Sir Cary Cooper, professor of organisational psychology and health at Manchester Business School, says: “When workers only take 23 minutes for lunch, they must recharge in other ways. Short, sharp breaks away from high-intensity work can clear people’s minds and help them approach their tasks differently. Used in the right way, moderate distractions can be incredibly effective.”

For some firms, particularly those in the social media space, the offer of online freedom is actually couched as a part of the way staff can control their careers. “As a growing startup, we say developing initiative is what will grow their role, so how much time they spend seeing what’s on social media is up to them,” says Monica Karpinski, head of content at digital marketing company Curated Digital. “This is not us being some edgy startup; we find that when you give people freedom, they respect it.”
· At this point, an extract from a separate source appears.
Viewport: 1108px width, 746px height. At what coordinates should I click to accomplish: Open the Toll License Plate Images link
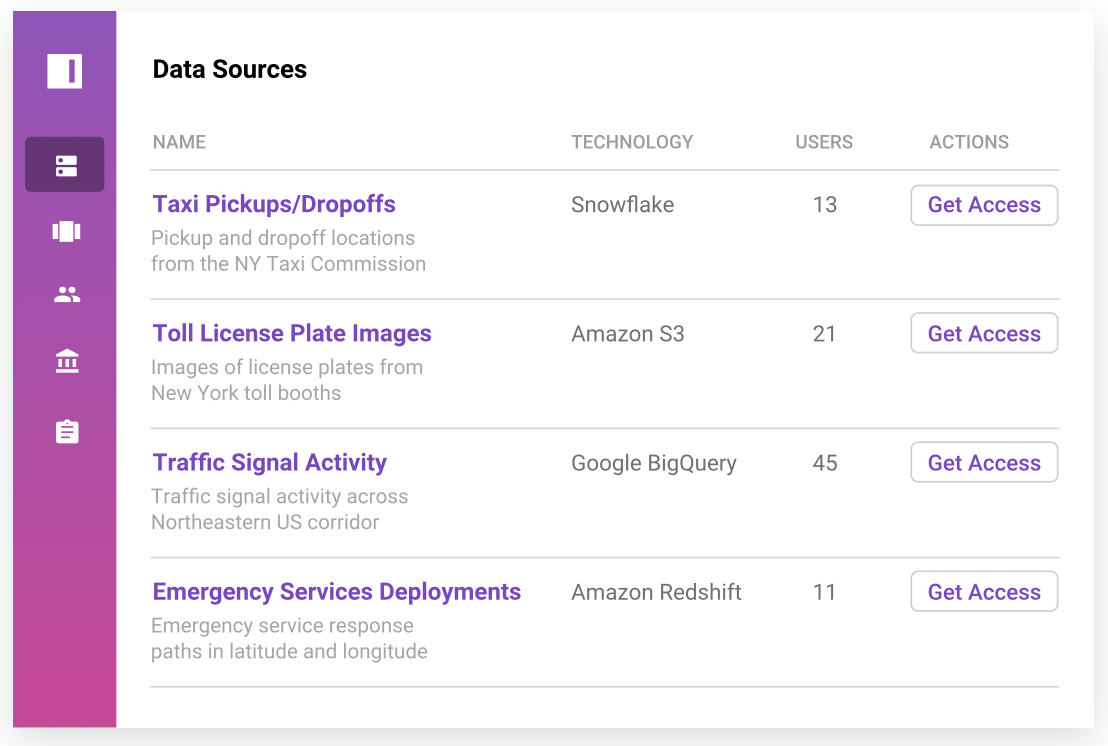click(x=292, y=333)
Nicholas Gill, co-founder and strategy partner at marketing agency Team Eleven, believes employers haven’t yet lost all control and that it’s still possible for them to set boundaries. “We do social media for clients, so clearly we need to spend time being involved with it,” he says. “But the one thing we do ask is that phones are not on the table in meetings. Notification bombardment is overwhelmingly distracting. We feel we need to be present and attentive to ensure meetings are effective.”

Case study: CV-Library

At CV-Library, the UK’s largest job site, staff are allowed to bring their smartphones to work – as long as they lock them away in a drawer or have them silent on their desk.

“I couldn’t agree more that technology has become too distracting,” says founder Lee Biggins, who since day one 16 years ago has outlawed mobile phones being used in work time.

“Our view is that nothing is more demoralising than hard-working staff seeing their colleagues wasting time on their phones, so I just don’t allow it. If their mobile rings, staff ask their manager if they can answer it. If family desperately needs to get in touch, we say ring their work numbers – they’re all allowed to call them.”

Because the “aggressively monitored” ban has existed from the start, Mr Biggins accepts the policy is easier to maintain than try to introduce now, but he claims far from staff thinking it’s draconian, they like it. “We have a deal. In return staff start at 9am, have a full hour for lunch and they’re never expected to stay beyond 5.30pm. Once that comes around, everyone is out and maximum family time is theirs,” he says.

Personal internet is only allowed at lunch, but again Mr Biggins argues everyone accepts this. “We even raise the policies with candidates in job interviews so that it’s not a surprise when they join,” he says.

But what about the Apple Watch? “Funnily enough,” he laughs, “this came up for the first time in an interview last month. My answer was yes, of course staff can wear them – as long as they’re not tapping out replies to alerts all day long.”